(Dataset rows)
.....

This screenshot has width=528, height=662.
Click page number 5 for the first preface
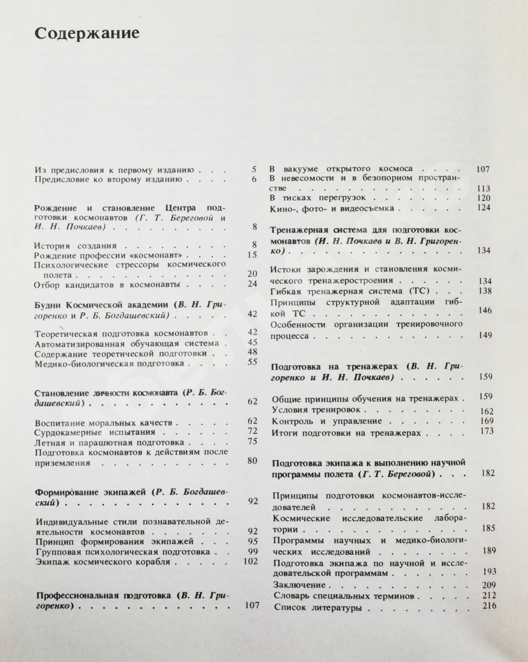pyautogui.click(x=254, y=169)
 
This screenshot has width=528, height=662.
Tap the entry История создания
pyautogui.click(x=75, y=246)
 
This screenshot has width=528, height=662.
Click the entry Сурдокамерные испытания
pyautogui.click(x=95, y=432)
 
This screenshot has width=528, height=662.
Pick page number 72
pyautogui.click(x=252, y=431)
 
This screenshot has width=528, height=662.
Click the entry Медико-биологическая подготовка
pyautogui.click(x=109, y=364)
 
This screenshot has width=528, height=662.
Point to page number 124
pyautogui.click(x=484, y=207)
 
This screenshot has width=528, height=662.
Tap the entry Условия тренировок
pyautogui.click(x=316, y=410)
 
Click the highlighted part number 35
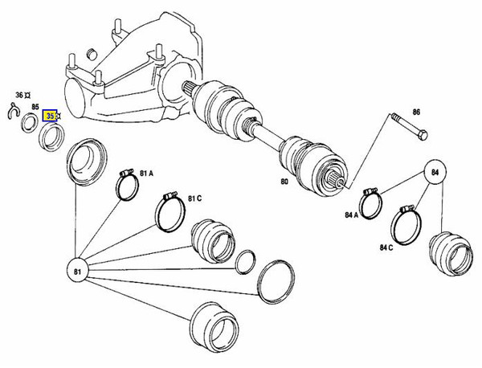click(51, 116)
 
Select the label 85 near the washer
click(35, 106)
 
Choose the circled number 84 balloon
click(435, 173)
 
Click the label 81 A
click(148, 172)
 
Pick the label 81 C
click(194, 198)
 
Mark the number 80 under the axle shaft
click(284, 182)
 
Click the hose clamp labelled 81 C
click(169, 211)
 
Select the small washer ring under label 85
click(29, 122)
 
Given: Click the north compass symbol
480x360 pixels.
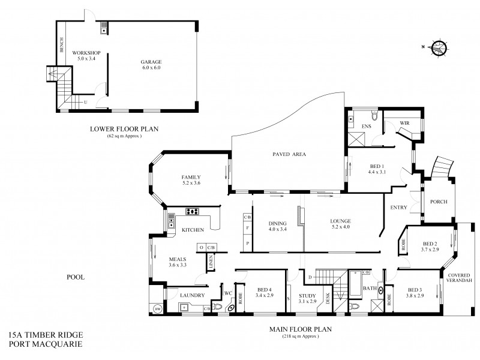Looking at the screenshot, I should click(440, 47).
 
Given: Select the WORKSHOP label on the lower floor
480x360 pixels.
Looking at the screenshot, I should click(85, 53).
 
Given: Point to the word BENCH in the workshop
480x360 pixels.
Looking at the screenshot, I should click(61, 44).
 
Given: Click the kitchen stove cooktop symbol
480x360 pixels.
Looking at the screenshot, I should click(193, 211).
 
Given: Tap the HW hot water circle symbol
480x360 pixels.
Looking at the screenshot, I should click(158, 309).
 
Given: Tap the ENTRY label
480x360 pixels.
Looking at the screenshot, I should click(398, 208).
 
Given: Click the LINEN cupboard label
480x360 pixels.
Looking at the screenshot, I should click(211, 262).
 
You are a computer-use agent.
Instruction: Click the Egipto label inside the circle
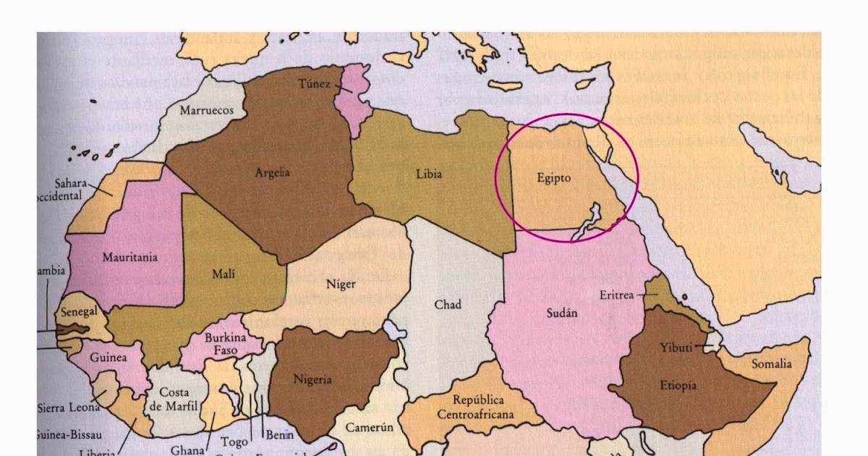click(x=555, y=177)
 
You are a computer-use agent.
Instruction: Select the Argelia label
click(x=272, y=173)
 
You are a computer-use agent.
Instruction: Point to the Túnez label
click(x=314, y=84)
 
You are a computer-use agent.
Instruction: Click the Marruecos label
click(x=206, y=111)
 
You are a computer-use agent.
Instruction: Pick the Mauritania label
click(x=130, y=257)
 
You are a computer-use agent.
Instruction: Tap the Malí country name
click(x=224, y=274)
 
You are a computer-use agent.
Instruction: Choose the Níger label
click(x=341, y=284)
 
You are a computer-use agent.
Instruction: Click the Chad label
click(x=447, y=305)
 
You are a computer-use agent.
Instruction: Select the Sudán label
click(x=561, y=313)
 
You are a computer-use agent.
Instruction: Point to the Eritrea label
click(x=616, y=295)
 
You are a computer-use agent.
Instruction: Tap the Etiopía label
click(x=678, y=385)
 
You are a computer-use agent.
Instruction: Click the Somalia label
click(x=771, y=363)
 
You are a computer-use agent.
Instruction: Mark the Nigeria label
click(x=312, y=379)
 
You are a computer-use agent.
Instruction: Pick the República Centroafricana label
click(x=475, y=407)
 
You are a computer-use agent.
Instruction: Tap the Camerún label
click(x=369, y=427)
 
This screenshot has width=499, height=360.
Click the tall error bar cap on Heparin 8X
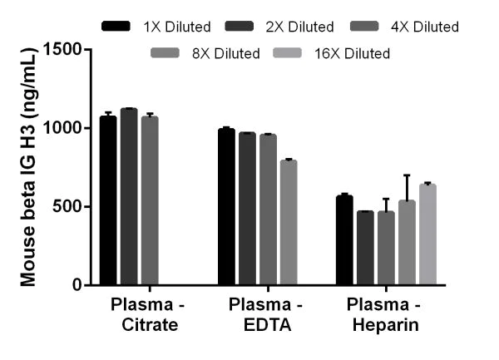click(406, 175)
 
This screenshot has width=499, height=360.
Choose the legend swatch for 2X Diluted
click(243, 27)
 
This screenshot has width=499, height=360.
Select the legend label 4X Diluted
click(425, 27)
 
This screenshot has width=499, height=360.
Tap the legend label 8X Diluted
click(225, 54)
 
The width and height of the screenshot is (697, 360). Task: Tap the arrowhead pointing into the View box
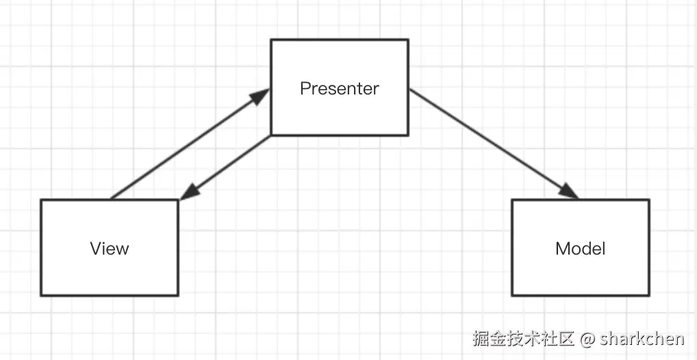(189, 192)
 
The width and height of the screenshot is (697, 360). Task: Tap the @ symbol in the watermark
(587, 338)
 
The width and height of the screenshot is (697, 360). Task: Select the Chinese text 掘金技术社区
(523, 338)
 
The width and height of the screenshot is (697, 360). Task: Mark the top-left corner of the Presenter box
(272, 40)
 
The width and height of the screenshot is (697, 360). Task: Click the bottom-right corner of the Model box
(648, 295)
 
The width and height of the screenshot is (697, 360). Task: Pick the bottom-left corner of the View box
(41, 295)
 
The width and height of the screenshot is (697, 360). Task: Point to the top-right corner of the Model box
(648, 200)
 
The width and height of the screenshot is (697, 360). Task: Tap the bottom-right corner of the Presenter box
(408, 135)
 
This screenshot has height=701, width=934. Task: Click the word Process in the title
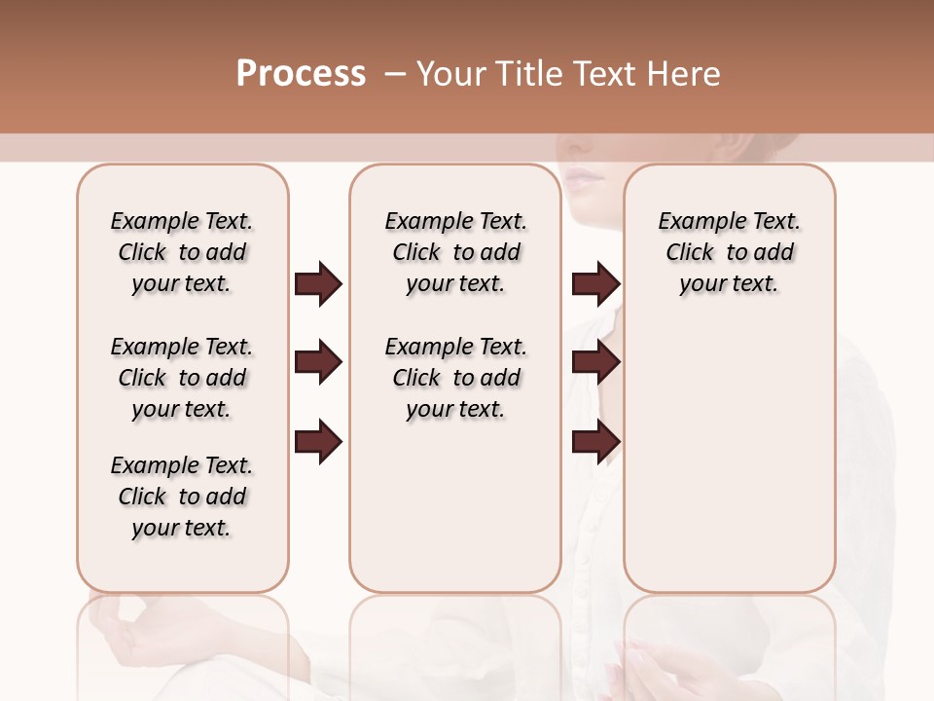click(301, 74)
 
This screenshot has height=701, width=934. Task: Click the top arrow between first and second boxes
click(318, 284)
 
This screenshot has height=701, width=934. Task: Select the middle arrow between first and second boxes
click(318, 363)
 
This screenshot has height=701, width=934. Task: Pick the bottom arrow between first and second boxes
click(318, 442)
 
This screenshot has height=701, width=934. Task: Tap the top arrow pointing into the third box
click(595, 284)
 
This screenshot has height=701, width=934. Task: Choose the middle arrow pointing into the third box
click(595, 363)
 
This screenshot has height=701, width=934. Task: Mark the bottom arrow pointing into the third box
click(595, 442)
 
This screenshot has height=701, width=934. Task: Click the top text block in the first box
click(182, 252)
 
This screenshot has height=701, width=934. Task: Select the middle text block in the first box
click(182, 378)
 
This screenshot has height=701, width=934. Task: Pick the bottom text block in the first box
click(182, 497)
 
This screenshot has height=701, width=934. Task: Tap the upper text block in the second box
click(455, 252)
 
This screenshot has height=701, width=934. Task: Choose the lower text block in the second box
click(455, 378)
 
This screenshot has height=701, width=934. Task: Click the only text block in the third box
click(729, 252)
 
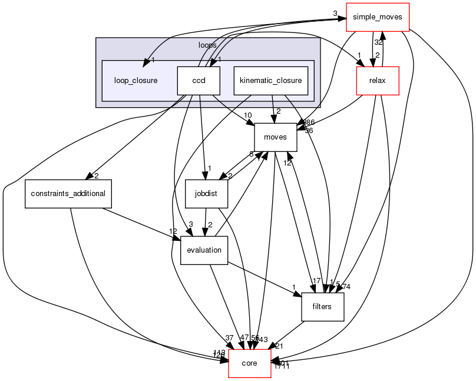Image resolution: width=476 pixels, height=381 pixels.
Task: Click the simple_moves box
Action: click(x=377, y=17)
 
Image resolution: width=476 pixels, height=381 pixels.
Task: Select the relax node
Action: click(x=377, y=80)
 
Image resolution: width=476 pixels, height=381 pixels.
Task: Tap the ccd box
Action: click(x=199, y=80)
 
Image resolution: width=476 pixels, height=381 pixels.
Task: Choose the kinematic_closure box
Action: click(x=271, y=80)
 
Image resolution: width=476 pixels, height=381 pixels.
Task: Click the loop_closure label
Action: click(x=136, y=80)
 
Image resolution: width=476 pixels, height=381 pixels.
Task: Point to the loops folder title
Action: click(x=207, y=44)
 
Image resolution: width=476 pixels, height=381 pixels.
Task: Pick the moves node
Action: click(x=275, y=137)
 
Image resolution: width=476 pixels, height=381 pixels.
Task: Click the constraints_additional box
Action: click(x=68, y=194)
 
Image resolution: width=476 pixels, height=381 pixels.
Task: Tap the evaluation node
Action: click(x=204, y=250)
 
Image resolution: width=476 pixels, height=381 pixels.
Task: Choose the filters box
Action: click(x=322, y=306)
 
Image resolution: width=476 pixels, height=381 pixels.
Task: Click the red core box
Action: click(x=250, y=363)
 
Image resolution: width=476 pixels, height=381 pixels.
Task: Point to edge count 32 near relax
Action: click(x=378, y=42)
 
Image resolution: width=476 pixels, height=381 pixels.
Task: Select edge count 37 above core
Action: click(x=229, y=337)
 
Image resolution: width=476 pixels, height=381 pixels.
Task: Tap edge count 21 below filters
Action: click(x=279, y=346)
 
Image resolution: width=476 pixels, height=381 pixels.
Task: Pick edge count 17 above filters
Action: click(x=316, y=281)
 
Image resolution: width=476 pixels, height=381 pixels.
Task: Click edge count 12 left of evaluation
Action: click(x=173, y=231)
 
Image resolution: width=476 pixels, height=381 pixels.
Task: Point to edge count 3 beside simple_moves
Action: click(x=335, y=13)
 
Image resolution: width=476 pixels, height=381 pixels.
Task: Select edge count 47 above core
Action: click(x=245, y=338)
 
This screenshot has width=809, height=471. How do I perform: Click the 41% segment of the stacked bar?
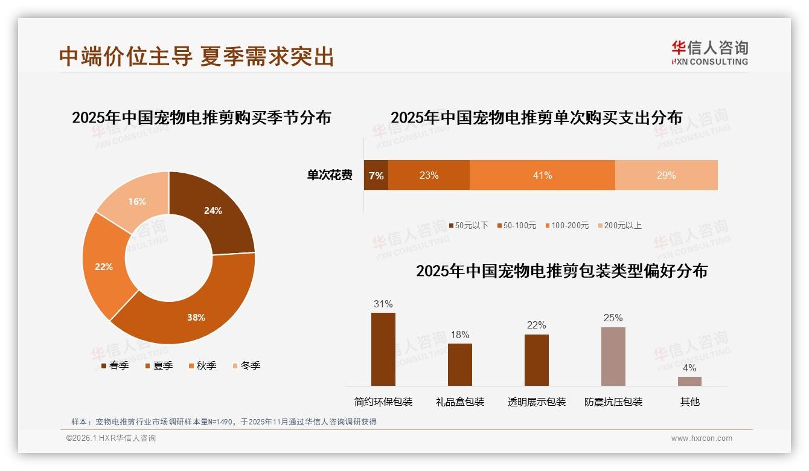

.....

What the task requires: Please reproduce the records above, beginning at the line containing "Click the highlighted part number 35" and stopping after the line containing "click(x=314, y=84)". Leave the pictures out of your copy.

Answer to the task:
Click the highlighted part number 35
click(51, 116)
 
Select the label 85 near the washer
click(35, 106)
 
Choose the circled number 84 balloon
click(435, 173)
 
Click the label 81 A
click(148, 172)
 
Pick the label 81 C
click(194, 198)
 
Mark the number 80 under the axle shaft
click(284, 182)
 
Click the hose clamp labelled 81 C
click(169, 211)
 
Select the small washer ring under label 85
click(29, 122)
 
Given: Click the north compass symbol
480x360 pixels.
Looking at the screenshot, I should click(440, 47).
 
Given: Select the WORKSHOP label on the lower floor
480x360 pixels.
Looking at the screenshot, I should click(85, 53).
 
Given: Point to the word BENCH in the workshop
480x360 pixels.
Looking at the screenshot, I should click(61, 44).
 
Given: Click the kitchen stove cooktop symbol
480x360 pixels.
Looking at the screenshot, I should click(193, 211).
 
Given: Tap the HW hot water circle symbol
480x360 pixels.
Looking at the screenshot, I should click(158, 309).
 
Given: Tap the ENTRY label
480x360 pixels.
Looking at the screenshot, I should click(398, 208).
 
Given: Click the LINEN cupboard label
480x360 pixels.
Looking at the screenshot, I should click(211, 262).
 
You are a computer-use agent.
Instruction: Click the Egipto label inside the circle
click(x=555, y=177)
 
You are a computer-use agent.
Instruction: Select the Argelia label
click(x=272, y=173)
 
You are a computer-use agent.
Instruction: Point to the Túnez label
click(x=314, y=84)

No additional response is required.